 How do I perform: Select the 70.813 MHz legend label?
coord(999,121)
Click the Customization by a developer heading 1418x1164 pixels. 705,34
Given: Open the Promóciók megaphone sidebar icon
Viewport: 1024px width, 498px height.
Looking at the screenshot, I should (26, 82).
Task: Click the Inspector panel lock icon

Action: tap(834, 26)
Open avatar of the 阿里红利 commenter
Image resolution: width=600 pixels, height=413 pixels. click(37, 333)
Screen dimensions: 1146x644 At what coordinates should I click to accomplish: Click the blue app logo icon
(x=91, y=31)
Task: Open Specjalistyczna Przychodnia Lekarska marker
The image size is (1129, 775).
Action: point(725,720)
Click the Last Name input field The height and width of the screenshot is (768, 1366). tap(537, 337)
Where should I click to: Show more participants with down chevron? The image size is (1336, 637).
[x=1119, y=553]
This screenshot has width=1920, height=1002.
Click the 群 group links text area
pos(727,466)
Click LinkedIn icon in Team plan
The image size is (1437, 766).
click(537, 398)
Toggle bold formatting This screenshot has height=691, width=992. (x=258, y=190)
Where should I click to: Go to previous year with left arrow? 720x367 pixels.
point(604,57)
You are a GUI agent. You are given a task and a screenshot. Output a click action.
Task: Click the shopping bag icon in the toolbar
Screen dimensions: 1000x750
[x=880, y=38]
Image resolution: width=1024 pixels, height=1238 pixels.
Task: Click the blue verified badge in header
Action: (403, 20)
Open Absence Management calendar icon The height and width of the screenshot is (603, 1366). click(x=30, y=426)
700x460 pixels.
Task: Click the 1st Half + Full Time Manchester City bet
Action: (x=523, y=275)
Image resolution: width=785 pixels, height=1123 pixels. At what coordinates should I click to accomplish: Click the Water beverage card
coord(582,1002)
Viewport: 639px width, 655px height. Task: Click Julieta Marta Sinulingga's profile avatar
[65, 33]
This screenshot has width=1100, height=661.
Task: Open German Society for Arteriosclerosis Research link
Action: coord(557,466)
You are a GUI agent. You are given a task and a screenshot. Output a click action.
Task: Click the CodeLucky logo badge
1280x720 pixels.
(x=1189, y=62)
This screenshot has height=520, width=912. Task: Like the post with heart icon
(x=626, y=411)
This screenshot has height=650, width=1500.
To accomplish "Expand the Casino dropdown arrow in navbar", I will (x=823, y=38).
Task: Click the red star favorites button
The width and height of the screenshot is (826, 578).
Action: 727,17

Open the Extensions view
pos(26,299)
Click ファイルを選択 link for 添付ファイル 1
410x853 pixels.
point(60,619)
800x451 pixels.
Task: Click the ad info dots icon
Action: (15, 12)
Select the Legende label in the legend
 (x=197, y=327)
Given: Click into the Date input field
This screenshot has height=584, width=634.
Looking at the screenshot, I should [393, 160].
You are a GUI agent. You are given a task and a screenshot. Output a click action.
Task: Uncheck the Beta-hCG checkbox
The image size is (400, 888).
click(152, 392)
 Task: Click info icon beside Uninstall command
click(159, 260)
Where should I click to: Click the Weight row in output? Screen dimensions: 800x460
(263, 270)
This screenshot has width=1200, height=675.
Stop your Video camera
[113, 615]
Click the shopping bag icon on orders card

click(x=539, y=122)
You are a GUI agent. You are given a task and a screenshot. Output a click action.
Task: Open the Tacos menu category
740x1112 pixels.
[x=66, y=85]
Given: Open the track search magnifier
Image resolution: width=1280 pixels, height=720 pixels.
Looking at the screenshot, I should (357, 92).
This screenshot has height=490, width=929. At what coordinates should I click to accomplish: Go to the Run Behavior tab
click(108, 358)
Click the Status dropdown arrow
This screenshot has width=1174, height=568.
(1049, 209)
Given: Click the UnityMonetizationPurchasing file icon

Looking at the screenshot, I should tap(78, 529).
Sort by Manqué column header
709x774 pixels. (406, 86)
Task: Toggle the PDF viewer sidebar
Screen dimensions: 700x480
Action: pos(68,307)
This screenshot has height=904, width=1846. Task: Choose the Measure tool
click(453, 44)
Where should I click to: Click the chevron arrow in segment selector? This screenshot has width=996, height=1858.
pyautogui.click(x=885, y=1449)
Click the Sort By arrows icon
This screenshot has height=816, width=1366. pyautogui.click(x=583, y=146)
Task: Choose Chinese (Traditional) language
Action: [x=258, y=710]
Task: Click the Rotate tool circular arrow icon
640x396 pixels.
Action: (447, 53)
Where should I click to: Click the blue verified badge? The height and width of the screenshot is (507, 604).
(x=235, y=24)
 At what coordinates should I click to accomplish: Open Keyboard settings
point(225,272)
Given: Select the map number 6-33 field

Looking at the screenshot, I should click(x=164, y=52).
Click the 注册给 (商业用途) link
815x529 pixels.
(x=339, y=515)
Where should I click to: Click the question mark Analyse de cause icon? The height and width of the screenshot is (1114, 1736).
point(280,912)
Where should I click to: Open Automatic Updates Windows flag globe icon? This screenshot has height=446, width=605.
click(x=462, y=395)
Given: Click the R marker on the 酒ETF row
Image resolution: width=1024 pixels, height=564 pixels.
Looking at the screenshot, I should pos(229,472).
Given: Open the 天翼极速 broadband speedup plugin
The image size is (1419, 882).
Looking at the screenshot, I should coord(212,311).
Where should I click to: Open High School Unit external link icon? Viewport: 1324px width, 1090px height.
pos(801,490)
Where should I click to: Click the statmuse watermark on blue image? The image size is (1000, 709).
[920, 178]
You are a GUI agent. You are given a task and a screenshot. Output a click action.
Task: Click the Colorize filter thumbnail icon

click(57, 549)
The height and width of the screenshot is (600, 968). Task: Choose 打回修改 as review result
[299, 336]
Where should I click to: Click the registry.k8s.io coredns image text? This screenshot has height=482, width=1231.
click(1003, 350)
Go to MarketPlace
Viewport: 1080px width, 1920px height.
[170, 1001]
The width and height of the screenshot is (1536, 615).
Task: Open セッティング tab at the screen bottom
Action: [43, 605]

+--

Please write the listing out again, matching each line exactly.

 How do I perform: Select the 70.813 MHz legend label?
coord(999,121)
Click the Customization by a developer heading 1418x1164 pixels. 705,34
Given: Open the Promóciók megaphone sidebar icon
Viewport: 1024px width, 498px height.
Looking at the screenshot, I should (26, 82).
Task: Click the Inspector panel lock icon

Action: tap(834, 26)
Open avatar of the 阿里红利 commenter
Image resolution: width=600 pixels, height=413 pixels. click(37, 333)
Screen dimensions: 1146x644 At what coordinates should I click to accomplish: Click the blue app logo icon
(x=91, y=31)
Task: Open Specjalistyczna Przychodnia Lekarska marker
The image size is (1129, 775).
Action: point(725,720)
Click the Last Name input field The height and width of the screenshot is (768, 1366). tap(537, 337)
Where should I click to: Show more participants with down chevron? The image size is (1336, 637).
[x=1119, y=553]
This screenshot has width=1920, height=1002.
Click the 群 group links text area
pos(727,466)
Click LinkedIn icon in Team plan
The image size is (1437, 766).
click(537, 398)
Toggle bold formatting This screenshot has height=691, width=992. (x=258, y=190)
Where should I click to: Go to previous year with left arrow? 720x367 pixels.
point(604,57)
You are a GUI agent. You are given a task and a screenshot. Output a click action.
Task: Click the shopping bag icon in the toolbar
Screen dimensions: 1000x750
[x=880, y=38]
Image resolution: width=1024 pixels, height=1238 pixels.
Task: Click the blue verified badge in header
Action: (403, 20)
Open Absence Management calendar icon The height and width of the screenshot is (603, 1366). click(x=30, y=426)
700x460 pixels.
Task: Click the 1st Half + Full Time Manchester City bet
Action: (x=523, y=275)
Image resolution: width=785 pixels, height=1123 pixels. At what coordinates should I click to accomplish: Click the Water beverage card
coord(582,1002)
Viewport: 639px width, 655px height. Task: Click Julieta Marta Sinulingga's profile avatar
[65, 33]
This screenshot has width=1100, height=661.
Task: Open German Society for Arteriosclerosis Research link
Action: coord(557,466)
You are a GUI agent. You are given a task and a screenshot. Output a click action.
Task: Click the CodeLucky logo badge
1280x720 pixels.
(x=1189, y=62)
This screenshot has height=520, width=912. Task: Like the post with heart icon
(x=626, y=411)
This screenshot has height=650, width=1500.
To accomplish "Expand the Casino dropdown arrow in navbar", I will (x=823, y=38).
Task: Click the red star favorites button
The width and height of the screenshot is (826, 578).
Action: 727,17

Open the Extensions view
pos(26,299)
Click ファイルを選択 link for 添付ファイル 1
410x853 pixels.
point(60,619)
800x451 pixels.
Task: Click the ad info dots icon
Action: (15, 12)
Select the Legende label in the legend
 (x=197, y=327)
Given: Click into the Date input field
This screenshot has height=584, width=634.
Looking at the screenshot, I should [393, 160].
You are a GUI agent. You are given a task and a screenshot. Output a click action.
Task: Uncheck the Beta-hCG checkbox
The image size is (400, 888).
click(152, 392)
 Task: Click info icon beside Uninstall command
click(159, 260)
Where should I click to: Click the Weight row in output? Screen dimensions: 800x460
(263, 270)
This screenshot has width=1200, height=675.
Stop your Video camera
[113, 615]
Click the shopping bag icon on orders card

click(x=539, y=122)
You are a GUI agent. You are given a task and a screenshot. Output a click action.
Task: Open the Tacos menu category
740x1112 pixels.
[x=66, y=85]
Given: Open the track search magnifier
Image resolution: width=1280 pixels, height=720 pixels.
Looking at the screenshot, I should (357, 92).
This screenshot has height=490, width=929. At what coordinates should I click to accomplish: Go to the Run Behavior tab
click(108, 358)
Click the Status dropdown arrow
This screenshot has width=1174, height=568.
(1049, 209)
Given: Click the UnityMonetizationPurchasing file icon

Looking at the screenshot, I should tap(78, 529).
Sort by Manqué column header
709x774 pixels. (406, 86)
Task: Toggle the PDF viewer sidebar
Screen dimensions: 700x480
Action: pos(68,307)
This screenshot has height=904, width=1846. Task: Choose the Measure tool
click(453, 44)
Where should I click to: Click the chevron arrow in segment selector? This screenshot has width=996, height=1858.
pyautogui.click(x=885, y=1449)
Click the Sort By arrows icon
This screenshot has height=816, width=1366. pyautogui.click(x=583, y=146)
Task: Choose Chinese (Traditional) language
Action: [x=258, y=710]
Task: Click the Rotate tool circular arrow icon
640x396 pixels.
Action: (447, 53)
Where should I click to: Click the blue verified badge? The height and width of the screenshot is (507, 604).
(x=235, y=24)
 At what coordinates should I click to accomplish: Open Keyboard settings
point(225,272)
Given: Select the map number 6-33 field

Looking at the screenshot, I should click(x=164, y=52).
Click the 注册给 (商业用途) link
815x529 pixels.
(x=339, y=515)
Where should I click to: Click the question mark Analyse de cause icon? The height and width of the screenshot is (1114, 1736).
point(280,912)
Where should I click to: Open Automatic Updates Windows flag globe icon? This screenshot has height=446, width=605.
click(x=462, y=395)
Given: Click the R marker on the 酒ETF row
Image resolution: width=1024 pixels, height=564 pixels.
Looking at the screenshot, I should pos(229,472).
Given: Open the 天翼极速 broadband speedup plugin
The image size is (1419, 882).
Looking at the screenshot, I should coord(212,311).
Where should I click to: Open High School Unit external link icon? Viewport: 1324px width, 1090px height.
pos(801,490)
Where should I click to: Click the statmuse watermark on blue image? The image size is (1000, 709).
[920, 178]
You are a GUI agent. You are given a task and a screenshot. Output a click action.
Task: Click the Colorize filter thumbnail icon

click(57, 549)
The height and width of the screenshot is (600, 968). Task: Choose 打回修改 as review result
[299, 336]
Where should I click to: Click the registry.k8s.io coredns image text? This screenshot has height=482, width=1231.
click(1003, 350)
Go to MarketPlace
Viewport: 1080px width, 1920px height.
[170, 1001]
The width and height of the screenshot is (1536, 615).
Task: Open セッティング tab at the screen bottom
Action: [43, 605]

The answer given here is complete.